Copy the items word for word from the first line through the line that contains "tap(967, 670)", including that line.

################

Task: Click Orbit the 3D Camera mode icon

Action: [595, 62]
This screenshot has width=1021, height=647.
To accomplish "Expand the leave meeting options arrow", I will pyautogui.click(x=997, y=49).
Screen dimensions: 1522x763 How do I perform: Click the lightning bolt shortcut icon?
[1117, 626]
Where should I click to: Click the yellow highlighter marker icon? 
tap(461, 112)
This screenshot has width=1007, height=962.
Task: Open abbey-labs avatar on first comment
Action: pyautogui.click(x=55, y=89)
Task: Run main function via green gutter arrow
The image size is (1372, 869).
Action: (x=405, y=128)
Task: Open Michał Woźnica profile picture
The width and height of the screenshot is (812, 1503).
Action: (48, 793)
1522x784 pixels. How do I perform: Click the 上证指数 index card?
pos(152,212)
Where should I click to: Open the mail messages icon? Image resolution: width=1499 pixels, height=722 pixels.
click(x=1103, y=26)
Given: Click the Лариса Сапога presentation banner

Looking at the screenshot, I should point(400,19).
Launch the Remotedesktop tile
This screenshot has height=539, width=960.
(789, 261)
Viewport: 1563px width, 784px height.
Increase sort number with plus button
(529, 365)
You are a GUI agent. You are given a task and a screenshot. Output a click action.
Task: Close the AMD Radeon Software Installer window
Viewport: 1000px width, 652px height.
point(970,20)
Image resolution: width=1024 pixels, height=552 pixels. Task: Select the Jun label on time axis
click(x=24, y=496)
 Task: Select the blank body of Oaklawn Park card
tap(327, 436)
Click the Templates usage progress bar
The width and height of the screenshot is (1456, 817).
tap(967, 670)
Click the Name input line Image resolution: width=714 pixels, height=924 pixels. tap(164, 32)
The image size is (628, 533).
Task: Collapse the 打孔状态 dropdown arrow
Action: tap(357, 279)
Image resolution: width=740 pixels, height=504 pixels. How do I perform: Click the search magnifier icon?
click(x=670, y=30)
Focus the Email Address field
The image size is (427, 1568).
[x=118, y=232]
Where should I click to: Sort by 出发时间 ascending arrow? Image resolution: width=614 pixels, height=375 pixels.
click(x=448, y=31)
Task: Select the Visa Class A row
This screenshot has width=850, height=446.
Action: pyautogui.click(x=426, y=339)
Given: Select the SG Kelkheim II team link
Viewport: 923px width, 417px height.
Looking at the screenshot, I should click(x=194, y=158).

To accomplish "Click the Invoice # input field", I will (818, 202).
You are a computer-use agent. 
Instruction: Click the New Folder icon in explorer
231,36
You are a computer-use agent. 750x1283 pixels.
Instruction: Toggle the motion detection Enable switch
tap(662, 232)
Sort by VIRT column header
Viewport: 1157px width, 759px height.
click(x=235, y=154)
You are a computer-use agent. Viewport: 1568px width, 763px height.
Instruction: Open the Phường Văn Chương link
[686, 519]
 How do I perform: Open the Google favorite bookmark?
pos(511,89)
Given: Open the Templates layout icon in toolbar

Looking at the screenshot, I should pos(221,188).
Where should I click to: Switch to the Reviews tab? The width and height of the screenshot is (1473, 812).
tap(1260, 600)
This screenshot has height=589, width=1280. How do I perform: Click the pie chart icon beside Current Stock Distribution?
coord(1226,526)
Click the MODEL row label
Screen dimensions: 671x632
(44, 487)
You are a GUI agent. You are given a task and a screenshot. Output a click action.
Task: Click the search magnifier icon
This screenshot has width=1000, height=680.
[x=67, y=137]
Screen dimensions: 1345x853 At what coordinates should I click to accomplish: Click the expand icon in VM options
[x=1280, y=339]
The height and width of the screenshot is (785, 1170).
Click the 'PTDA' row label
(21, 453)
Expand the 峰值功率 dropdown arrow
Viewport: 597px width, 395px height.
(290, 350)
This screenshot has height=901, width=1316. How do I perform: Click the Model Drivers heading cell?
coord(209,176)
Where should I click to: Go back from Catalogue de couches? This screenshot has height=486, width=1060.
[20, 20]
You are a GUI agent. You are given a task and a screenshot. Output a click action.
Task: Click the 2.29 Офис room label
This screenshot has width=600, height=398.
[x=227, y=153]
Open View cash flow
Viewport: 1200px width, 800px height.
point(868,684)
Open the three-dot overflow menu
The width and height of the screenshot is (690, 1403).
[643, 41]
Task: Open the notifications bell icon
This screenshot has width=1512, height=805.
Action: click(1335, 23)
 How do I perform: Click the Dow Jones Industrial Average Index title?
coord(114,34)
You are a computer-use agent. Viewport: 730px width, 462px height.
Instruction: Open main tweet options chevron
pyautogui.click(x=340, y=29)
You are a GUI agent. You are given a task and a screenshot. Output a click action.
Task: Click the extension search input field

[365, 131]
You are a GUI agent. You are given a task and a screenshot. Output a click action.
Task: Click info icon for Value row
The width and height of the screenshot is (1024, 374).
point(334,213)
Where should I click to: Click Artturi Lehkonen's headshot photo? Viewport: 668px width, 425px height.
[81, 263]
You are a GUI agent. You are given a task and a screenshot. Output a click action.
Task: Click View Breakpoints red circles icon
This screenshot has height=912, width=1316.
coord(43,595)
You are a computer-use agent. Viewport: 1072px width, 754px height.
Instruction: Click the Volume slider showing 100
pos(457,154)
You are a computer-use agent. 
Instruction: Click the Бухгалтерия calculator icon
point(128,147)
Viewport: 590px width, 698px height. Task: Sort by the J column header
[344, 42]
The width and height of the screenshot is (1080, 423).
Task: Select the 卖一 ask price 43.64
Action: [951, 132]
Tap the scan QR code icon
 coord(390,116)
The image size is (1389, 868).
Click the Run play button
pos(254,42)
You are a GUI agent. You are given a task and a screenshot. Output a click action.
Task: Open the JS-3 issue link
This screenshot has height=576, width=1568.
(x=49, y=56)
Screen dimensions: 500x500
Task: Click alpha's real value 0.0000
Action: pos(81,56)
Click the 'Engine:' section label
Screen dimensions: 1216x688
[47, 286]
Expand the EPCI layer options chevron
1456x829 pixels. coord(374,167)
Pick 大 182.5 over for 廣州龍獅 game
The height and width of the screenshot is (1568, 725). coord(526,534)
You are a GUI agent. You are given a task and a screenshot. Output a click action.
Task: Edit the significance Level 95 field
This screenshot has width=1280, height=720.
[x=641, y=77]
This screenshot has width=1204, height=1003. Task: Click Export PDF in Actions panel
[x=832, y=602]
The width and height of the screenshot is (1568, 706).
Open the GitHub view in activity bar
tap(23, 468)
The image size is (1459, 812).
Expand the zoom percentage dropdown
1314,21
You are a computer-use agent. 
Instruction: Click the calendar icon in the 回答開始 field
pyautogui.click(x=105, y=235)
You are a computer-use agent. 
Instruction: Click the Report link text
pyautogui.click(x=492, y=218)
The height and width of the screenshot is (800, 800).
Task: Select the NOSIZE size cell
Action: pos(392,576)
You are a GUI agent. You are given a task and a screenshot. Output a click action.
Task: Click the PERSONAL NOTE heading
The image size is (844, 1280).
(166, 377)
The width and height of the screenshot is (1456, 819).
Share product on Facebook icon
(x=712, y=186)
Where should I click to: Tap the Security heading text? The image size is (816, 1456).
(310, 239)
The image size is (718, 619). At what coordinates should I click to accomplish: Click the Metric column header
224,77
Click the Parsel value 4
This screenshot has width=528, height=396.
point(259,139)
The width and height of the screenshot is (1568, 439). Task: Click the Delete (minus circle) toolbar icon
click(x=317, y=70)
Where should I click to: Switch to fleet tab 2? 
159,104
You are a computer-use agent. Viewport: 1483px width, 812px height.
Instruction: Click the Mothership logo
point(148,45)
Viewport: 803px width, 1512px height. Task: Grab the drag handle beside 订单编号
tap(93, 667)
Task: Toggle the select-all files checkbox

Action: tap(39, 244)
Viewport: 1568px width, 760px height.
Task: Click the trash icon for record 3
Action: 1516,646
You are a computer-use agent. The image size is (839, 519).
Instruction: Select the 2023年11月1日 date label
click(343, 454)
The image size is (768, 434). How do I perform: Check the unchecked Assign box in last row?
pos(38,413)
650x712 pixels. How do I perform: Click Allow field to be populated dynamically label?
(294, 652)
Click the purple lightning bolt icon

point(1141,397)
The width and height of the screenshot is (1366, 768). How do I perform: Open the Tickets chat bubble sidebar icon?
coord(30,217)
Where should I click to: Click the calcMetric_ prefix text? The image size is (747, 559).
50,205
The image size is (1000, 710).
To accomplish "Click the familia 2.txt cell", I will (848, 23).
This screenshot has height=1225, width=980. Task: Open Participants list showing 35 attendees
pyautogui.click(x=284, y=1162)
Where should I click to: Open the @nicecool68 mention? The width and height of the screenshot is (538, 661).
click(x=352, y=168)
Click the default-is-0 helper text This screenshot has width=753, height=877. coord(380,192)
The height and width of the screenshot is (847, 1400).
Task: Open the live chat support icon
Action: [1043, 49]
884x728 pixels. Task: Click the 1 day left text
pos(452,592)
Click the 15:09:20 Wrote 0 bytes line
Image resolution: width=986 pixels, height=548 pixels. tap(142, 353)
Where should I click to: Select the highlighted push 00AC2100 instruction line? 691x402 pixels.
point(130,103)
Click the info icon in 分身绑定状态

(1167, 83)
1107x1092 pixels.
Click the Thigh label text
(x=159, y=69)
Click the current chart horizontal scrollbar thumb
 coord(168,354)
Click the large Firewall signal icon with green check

################

**EXERCISE RESULT**
Task: Click Orbit the 3D Camera mode icon

Action: [595, 62]
This screenshot has width=1021, height=647.
To accomplish "Expand the leave meeting options arrow", I will pyautogui.click(x=997, y=49).
Screen dimensions: 1522x763 How do I perform: Click the lightning bolt shortcut icon?
[1117, 626]
Where should I click to: Click the yellow highlighter marker icon? 
tap(461, 112)
This screenshot has width=1007, height=962.
Task: Open abbey-labs avatar on first comment
Action: pyautogui.click(x=55, y=89)
Task: Run main function via green gutter arrow
The image size is (1372, 869).
Action: (x=405, y=128)
Task: Open Michał Woźnica profile picture
The width and height of the screenshot is (812, 1503).
Action: (48, 793)
1522x784 pixels. How do I perform: Click the 上证指数 index card?
pos(152,212)
Where should I click to: Open the mail messages icon? Image resolution: width=1499 pixels, height=722 pixels.
click(x=1103, y=26)
Given: Click the Лариса Сапога presentation banner

Looking at the screenshot, I should point(400,19).
Launch the Remotedesktop tile
This screenshot has height=539, width=960.
(789, 261)
Viewport: 1563px width, 784px height.
Increase sort number with plus button
(529, 365)
You are a GUI agent. You are given a task and a screenshot. Output a click action.
Task: Close the AMD Radeon Software Installer window
Viewport: 1000px width, 652px height.
point(970,20)
Image resolution: width=1024 pixels, height=552 pixels. Task: Select the Jun label on time axis
click(x=24, y=496)
 Task: Select the blank body of Oaklawn Park card
tap(327, 436)
Click the Templates usage progress bar
The width and height of the screenshot is (1456, 817).
tap(967, 670)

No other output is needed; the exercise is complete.